▶ [BRIEF]:
Take the lines from the one containing "You are a GUI" through the final line below and restate them exactly. Omit the pictures.

▶ [RECORDS SHOWN]:
====================

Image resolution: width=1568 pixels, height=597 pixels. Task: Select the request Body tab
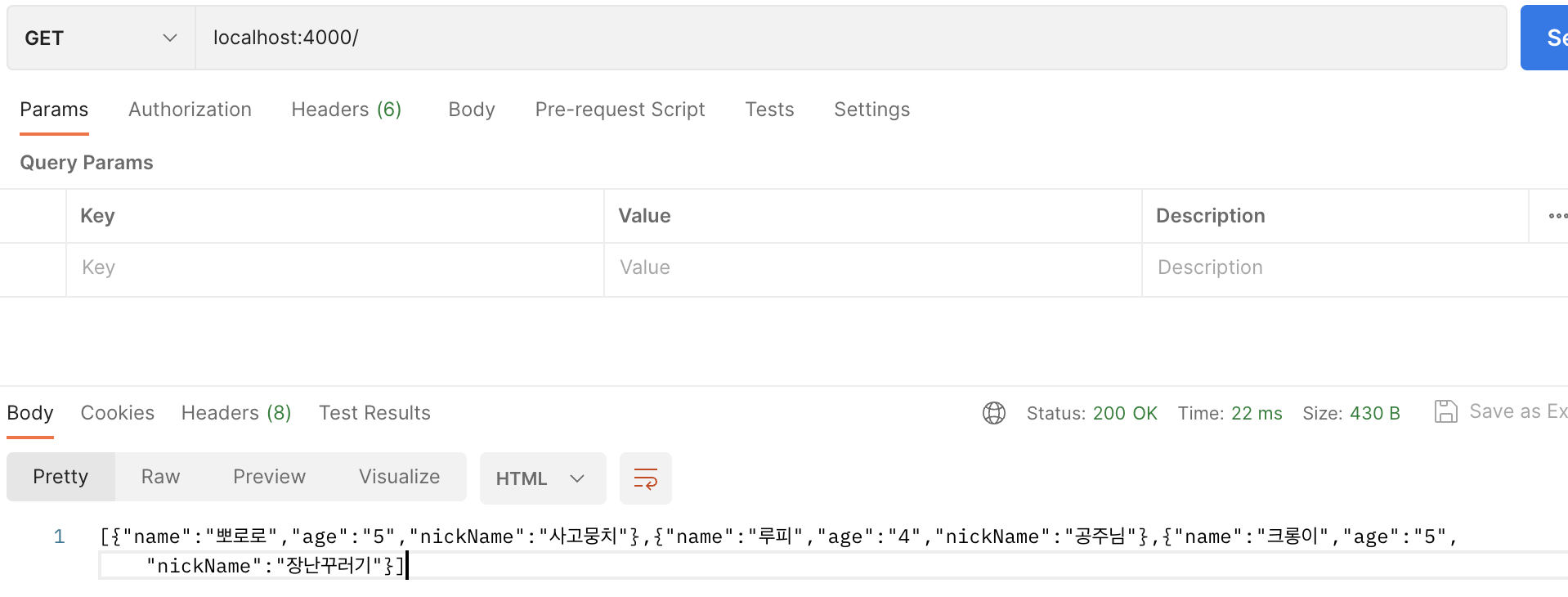pyautogui.click(x=472, y=110)
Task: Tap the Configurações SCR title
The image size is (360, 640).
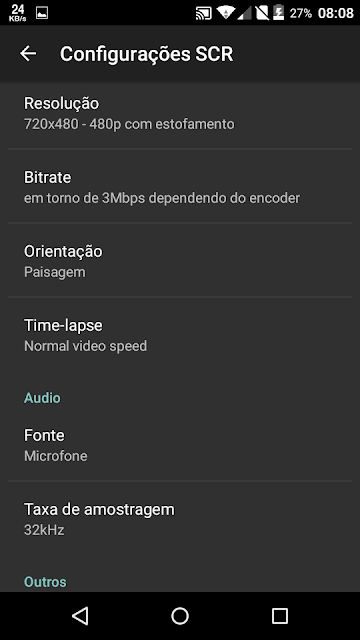Action: (147, 54)
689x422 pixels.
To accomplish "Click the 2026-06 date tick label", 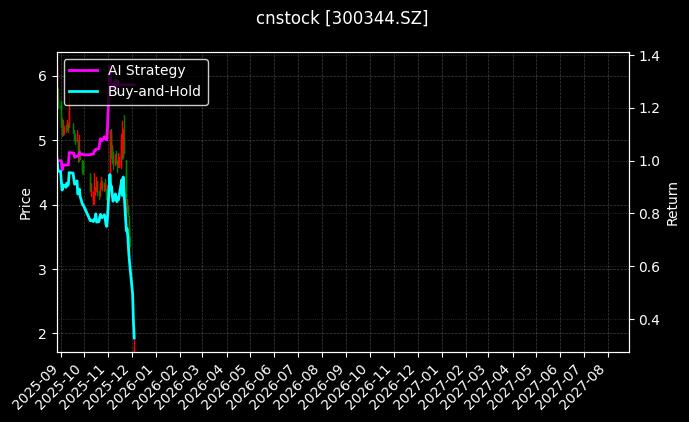I will [258, 380].

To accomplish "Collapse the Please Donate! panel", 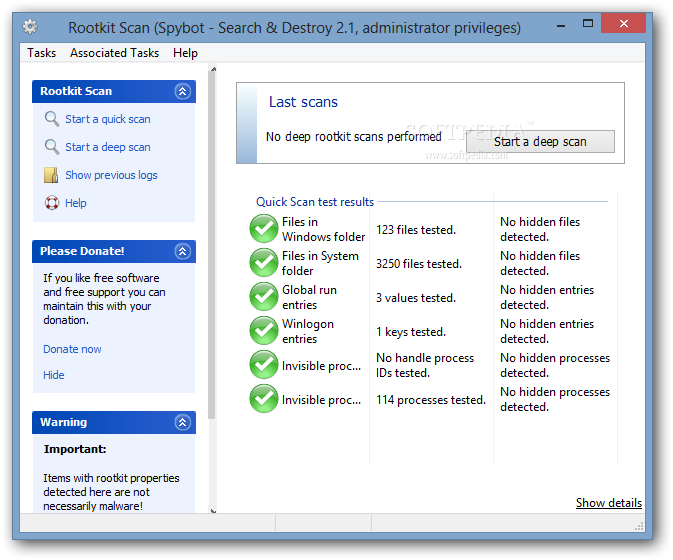I will tap(182, 251).
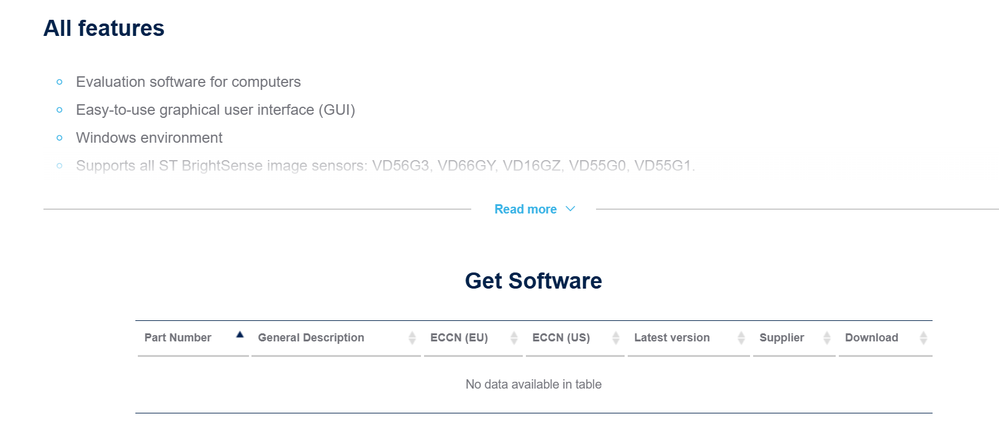Click the All features heading
Image resolution: width=999 pixels, height=427 pixels.
point(104,29)
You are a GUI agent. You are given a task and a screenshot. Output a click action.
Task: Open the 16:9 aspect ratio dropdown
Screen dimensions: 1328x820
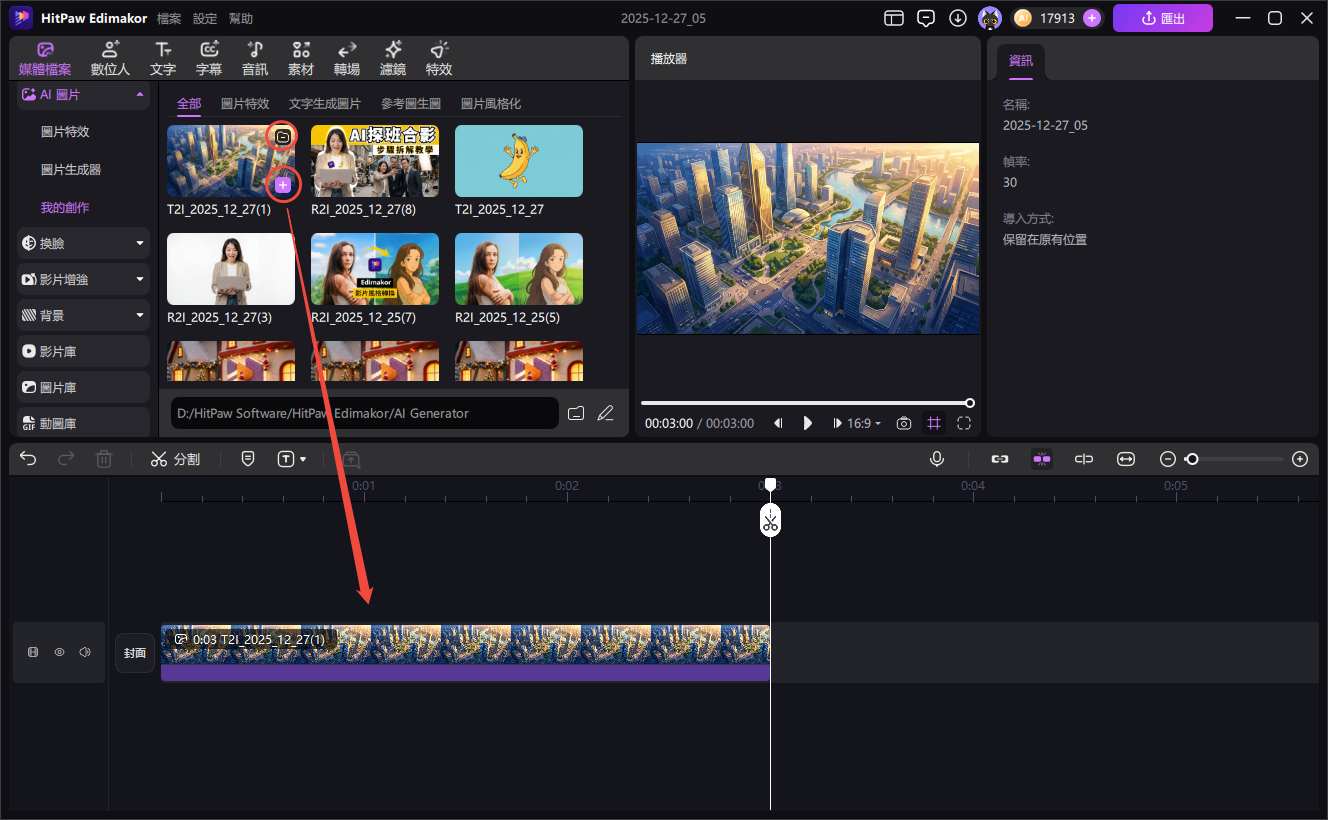tap(864, 423)
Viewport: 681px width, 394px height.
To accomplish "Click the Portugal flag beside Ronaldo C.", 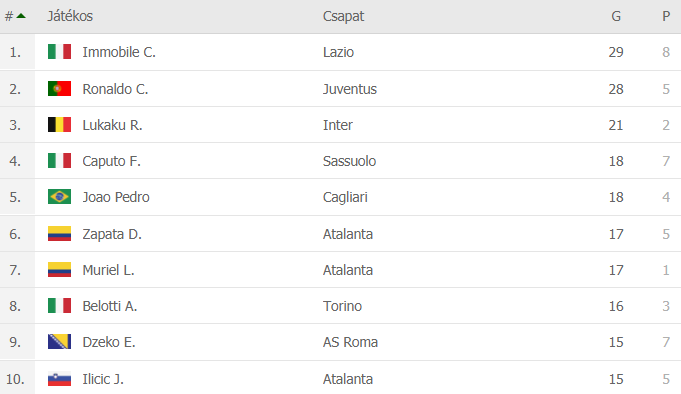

====================

▶ [EXERCISE OUTPUT]:
You are a GUI agent. You are given a task and a screenshot. Output a click action.
Task: Open the 16:9 aspect ratio dropdown
Screen dimensions: 1328x820
tap(864, 423)
Viewport: 681px width, 394px height.
To accomplish "Click the Portugal flag beside Ronaldo C.", 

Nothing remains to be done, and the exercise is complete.